My story of course goes onto further diagnosis but for the treatment of depression (besides the medication I am on) through things such as CBT I learnt to be kind to myself, to try and work out my thought patterns which caught me in a constant downward spiral no matter how many times it would seem I improved. Also being healthier, taking pride and caring for my body helped as in some ways it can physically change your mood.
Surrounding yourself with friends who truly care and are patient with your recovery, trying to get back into doing the things I loved again and staying away from negative influences on my life.
Another big one was learning to not guilt trip myself so much, which when you are struggling to get better can really set you back. Focus on the end goal and allow yourself to make some mistakes, as it’s not always going to be a smooth ride to recovery, just make sure you’re taking steps forward and slip ups don’t mean that you’re going backwards it just means you are trying and becoming more aware of the negative grasp they have on your life.

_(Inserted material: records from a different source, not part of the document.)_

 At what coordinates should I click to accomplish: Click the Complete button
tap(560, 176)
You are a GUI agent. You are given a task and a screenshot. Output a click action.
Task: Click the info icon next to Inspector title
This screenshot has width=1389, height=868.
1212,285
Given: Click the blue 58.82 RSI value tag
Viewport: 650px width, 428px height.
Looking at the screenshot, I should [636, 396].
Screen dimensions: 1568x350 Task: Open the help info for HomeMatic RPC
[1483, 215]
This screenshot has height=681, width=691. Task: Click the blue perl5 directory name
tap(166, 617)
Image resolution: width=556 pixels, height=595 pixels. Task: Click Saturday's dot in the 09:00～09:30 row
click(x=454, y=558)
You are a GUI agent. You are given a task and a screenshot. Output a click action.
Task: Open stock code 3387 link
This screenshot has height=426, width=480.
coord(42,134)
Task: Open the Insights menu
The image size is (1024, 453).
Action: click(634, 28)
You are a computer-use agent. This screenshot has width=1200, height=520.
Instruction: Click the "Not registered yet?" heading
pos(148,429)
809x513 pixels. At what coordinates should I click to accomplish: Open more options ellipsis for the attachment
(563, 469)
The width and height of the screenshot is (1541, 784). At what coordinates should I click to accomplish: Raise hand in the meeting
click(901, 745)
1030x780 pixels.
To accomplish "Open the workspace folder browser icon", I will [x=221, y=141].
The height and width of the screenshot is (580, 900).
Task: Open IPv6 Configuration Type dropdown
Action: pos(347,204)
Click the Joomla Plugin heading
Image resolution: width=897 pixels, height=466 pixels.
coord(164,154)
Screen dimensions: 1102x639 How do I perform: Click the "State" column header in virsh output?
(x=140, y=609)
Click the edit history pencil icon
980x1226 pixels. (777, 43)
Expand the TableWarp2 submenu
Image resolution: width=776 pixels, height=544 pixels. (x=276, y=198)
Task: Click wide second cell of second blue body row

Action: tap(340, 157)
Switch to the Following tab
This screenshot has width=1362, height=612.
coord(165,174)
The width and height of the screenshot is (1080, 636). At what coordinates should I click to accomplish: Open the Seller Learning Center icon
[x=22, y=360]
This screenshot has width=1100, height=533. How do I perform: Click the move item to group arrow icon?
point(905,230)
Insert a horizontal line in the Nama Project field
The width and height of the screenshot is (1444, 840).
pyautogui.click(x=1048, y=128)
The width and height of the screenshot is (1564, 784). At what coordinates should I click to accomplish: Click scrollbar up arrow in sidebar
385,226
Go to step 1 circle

Another poem I wrote on my journey…

Walls 

Who put these walls here?
How did I not notice them before?
I’d become comforted within my own restriction, occasionally dreaming of a day when these walls would crumble and I could see clearer again.
To see the world that I was missing out on, and even more so to see the person I’d prevented myself from becoming.
The person who’s existence lies within the shadow of a wall, which has finally started to crumble.